* What the task asks *
Among the entries below, find the lines holding "Given" and copy them.

* Records shown *
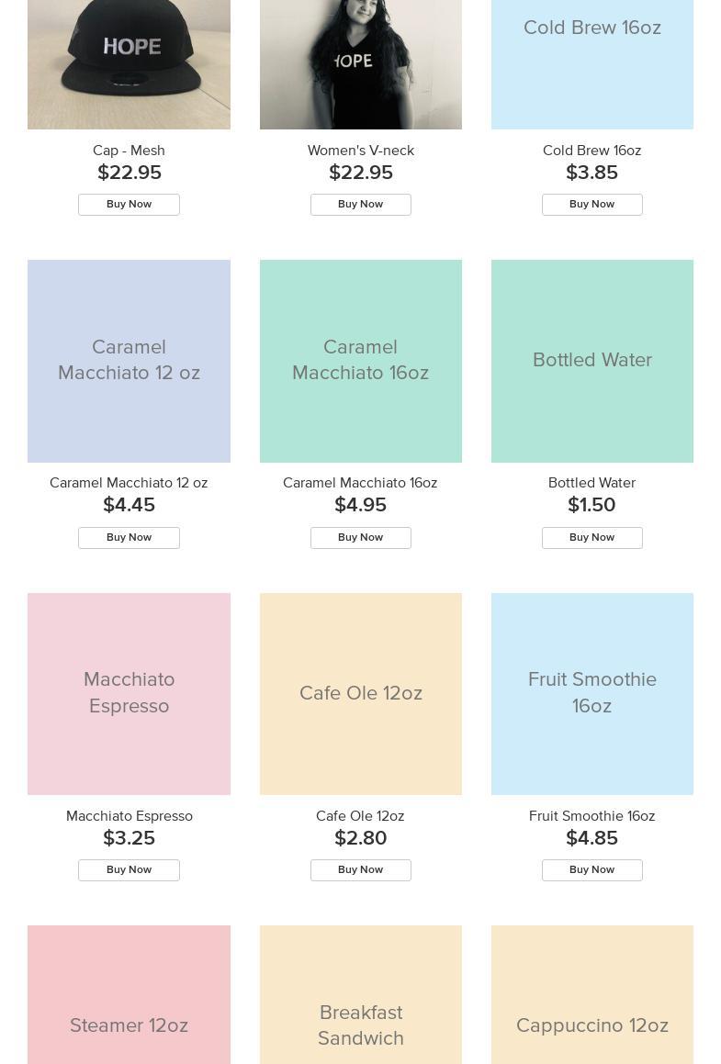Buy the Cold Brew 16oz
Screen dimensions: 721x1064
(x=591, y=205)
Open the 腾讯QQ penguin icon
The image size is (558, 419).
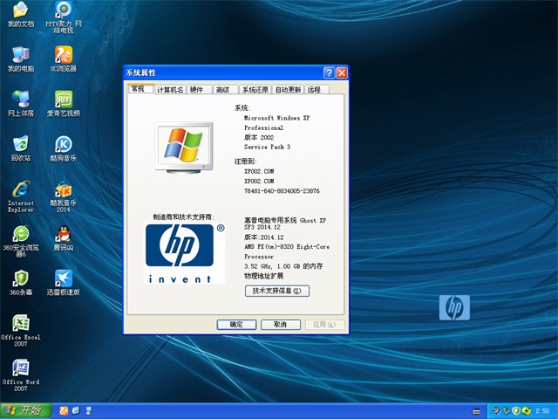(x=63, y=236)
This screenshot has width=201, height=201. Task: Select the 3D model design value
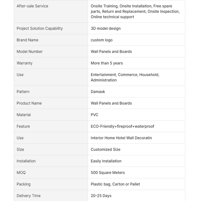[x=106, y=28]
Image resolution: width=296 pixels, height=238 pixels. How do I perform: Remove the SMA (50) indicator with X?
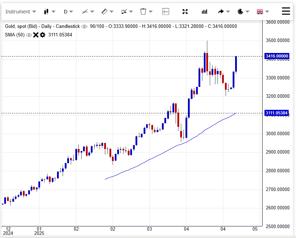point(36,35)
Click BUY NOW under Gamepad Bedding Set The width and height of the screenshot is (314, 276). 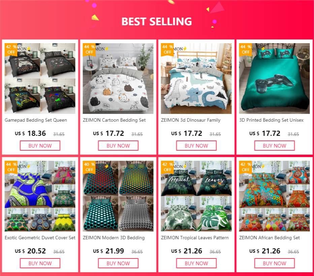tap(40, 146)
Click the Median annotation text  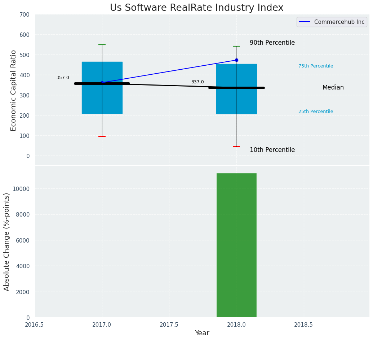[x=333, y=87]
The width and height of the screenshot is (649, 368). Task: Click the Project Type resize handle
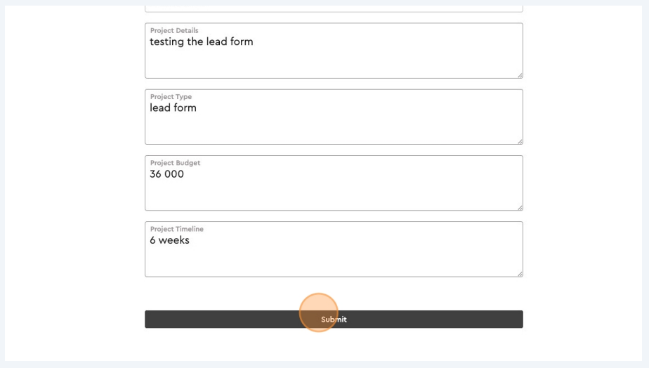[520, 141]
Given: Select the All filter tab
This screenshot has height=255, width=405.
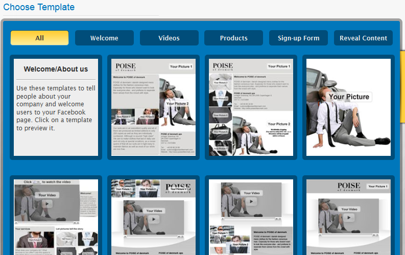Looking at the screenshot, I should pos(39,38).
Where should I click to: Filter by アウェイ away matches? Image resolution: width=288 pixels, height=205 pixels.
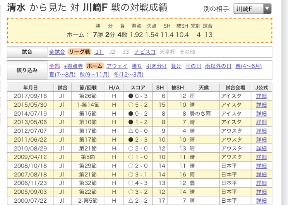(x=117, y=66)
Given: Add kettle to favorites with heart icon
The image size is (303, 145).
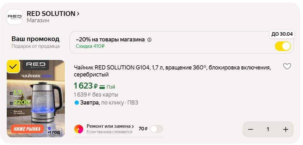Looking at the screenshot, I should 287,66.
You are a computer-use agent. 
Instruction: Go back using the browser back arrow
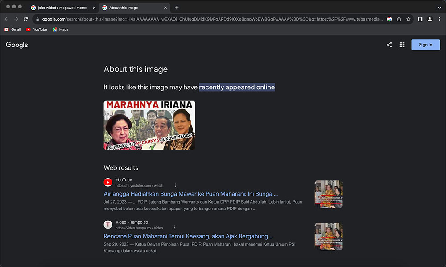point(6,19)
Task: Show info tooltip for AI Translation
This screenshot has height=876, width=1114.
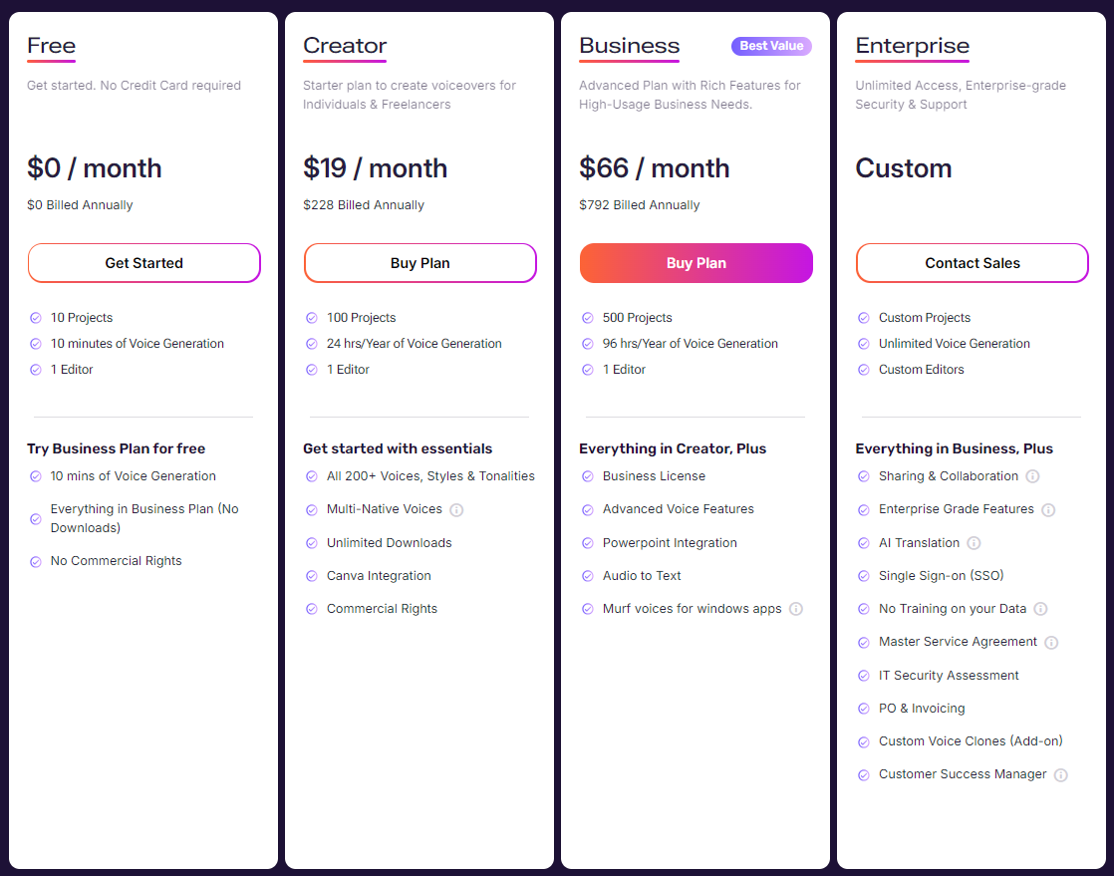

* Expected answer *
Given: Select the All filter tab
Given: Add kettle to favorites with heart icon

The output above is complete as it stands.